The first thing I spotted was that in the front window there is a doll. Not just any doll, but a seemingly hand-knitted representation of a boy which is "actual size" and dressed in real child's clothes. he is smiling in a slightly demonic fashion and has both arms raised up as if he is banging on the windows, which are barred. If he was waving it might possibly seem like a silly bit of fun, but the fact that he seems to be trying to escape or attract attention to his plight and (unless he comes to life when no one is looking) that someone has placed him like this is slightly disturbing. What the Hell is going on?
At the back of the house there is a tall gate and a small unpaved driveway. On the gate is a sign saying "Don't even THINK of parking here" which again seems to be unnecessarily aggressive and not only because the space is small and in the middle of nowhere and it's difficult to imagine that anyone would even think of parking there, unless told by a sign not to think about doing so, thus of course being forced to think about it. It's a sign that you are bound to disobey the minute you have read it. "No parking" would do the job quite adequately, though I suspect if there was no sign then it wouldn't really increase the number of people parking there. It didn't even look like there was room for a car behind the fence. The person living here, who thinks it's fun to knit life-size boys out of wool, dress them and then place them behind bars, just hates humanity that much that they want to stop people parking in a place they would never park anywhere for no reason. It quite spooked me out.
We walked in the woods behind the house and a massive black dog appeared out of nowhere, seemingly on its own. It walked towards us, but was fairly placid. A man appeared out of the trees behind it. He didn't acknowledge us or smile at us.
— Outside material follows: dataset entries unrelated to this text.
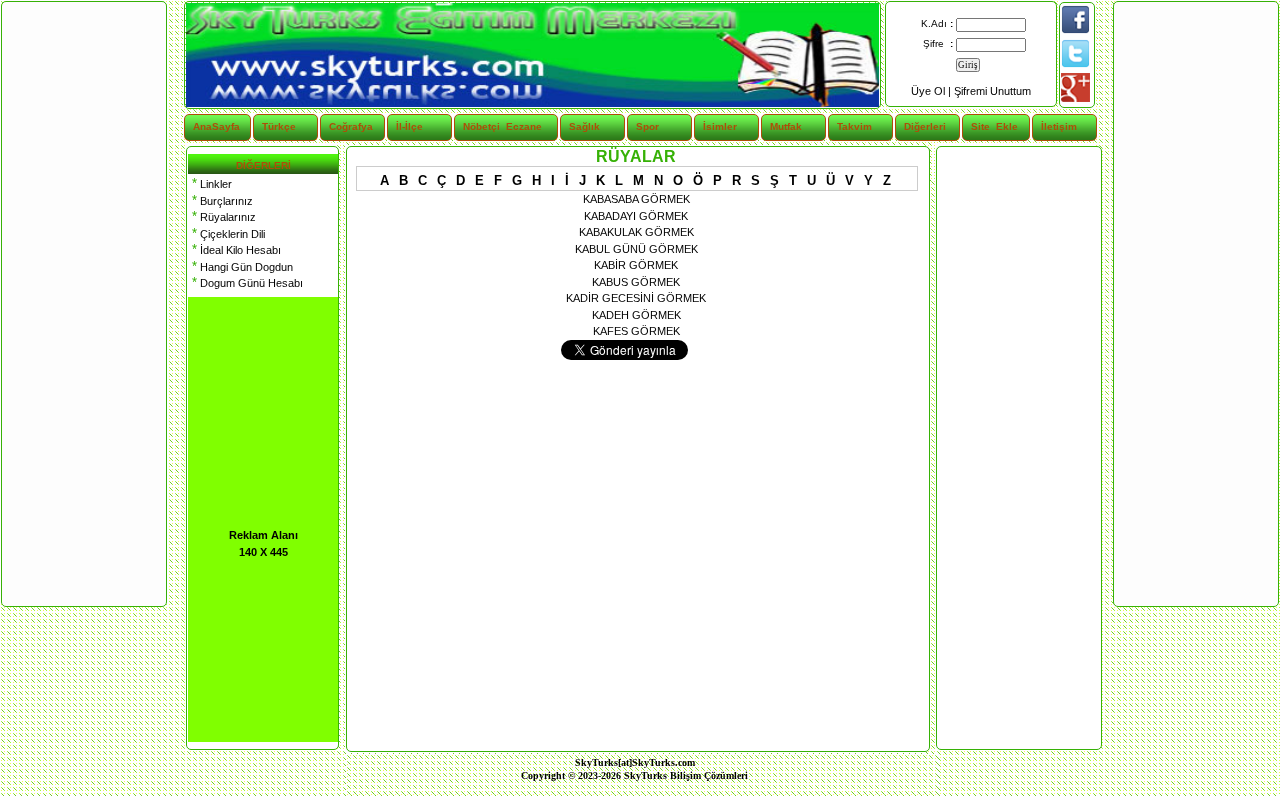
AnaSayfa (216, 126)
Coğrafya (351, 126)
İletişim (1059, 126)
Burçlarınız (220, 201)
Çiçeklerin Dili (226, 234)
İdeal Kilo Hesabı (234, 250)
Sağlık (584, 126)
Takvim (854, 126)
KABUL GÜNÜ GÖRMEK (636, 249)
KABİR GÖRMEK (636, 265)
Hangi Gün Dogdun (240, 267)
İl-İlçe (409, 126)
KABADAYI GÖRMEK (636, 216)
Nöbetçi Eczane (490, 126)
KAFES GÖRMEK (636, 331)
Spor (647, 126)
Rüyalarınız (222, 217)
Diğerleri (925, 126)
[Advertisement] (1018, 448)
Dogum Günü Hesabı (245, 283)
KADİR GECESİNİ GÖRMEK (636, 298)
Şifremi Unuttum (992, 91)
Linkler (210, 184)
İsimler (720, 126)
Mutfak (786, 126)
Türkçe (279, 126)
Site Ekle (994, 126)
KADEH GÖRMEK (636, 315)
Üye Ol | (932, 91)
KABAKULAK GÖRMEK (636, 232)
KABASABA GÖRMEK (636, 199)
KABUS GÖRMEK (636, 282)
Was he the man who didn't want people parking near his house? Had he knitted the boy? Was there an entire family of life-size woolen people inside the dwelling, all dreaming of escape, with only the boy brave enough to try. Did they have a woolen car out the back which they hoped to drive away one day? Had they put the sign up?
The man stopped still the minute we had passed and was looking through his pocket. Were we about to be captured by him? Would he kill us? Did he knit woolen versions of all his victims, capturing their last seconds alive? If so, for whatever reason he decided to let us go.
The solitude of the country can be a bit scary at times. Weirdly we walked up over the field where a few months back we'd seen a haystack that looked like a castle. There was just a small pile of the hay left now and it was smouldering on fire. Strange that we should be there on the day it burned. Were the people of Harpenden planning to burn the tramp man and his wife in a giant wicker man?
I'd experienced the tantalising oddness of the eccentric isolated home before. When I was at school we went away on a poetry writing weekend in Devon and went on a walk through the woods. There was a farmhouse there that had a similar feel and also had dolls looking out of the windows. This time they were the shop bought, plastic kind and if memory serves me right two or three of them were looking out from the bedroom windows, still in their sun-faded boxes. There was also an unusual and unfriendly sign on that house which said. "Beware of the very viscous Alsatian". We had some fun laughing at the idea of a dog that was viscous, rather than vicious, gloopy and moving around in a syrupy mess, but I ended up writing a poem which tried to guess the story of the person who lived in this place. Whatever the case both that person and whoever lives in the house I saw today seemed to be aware of the power of putting a doll in a window, facing outwards. Maybe we could revive "Through The Keyhole" and rather than having celebrities houses we get to meet the people who choose to create these eccentric and terrifying mausoleums for the living.
The countryside is a much more frightening place than the city.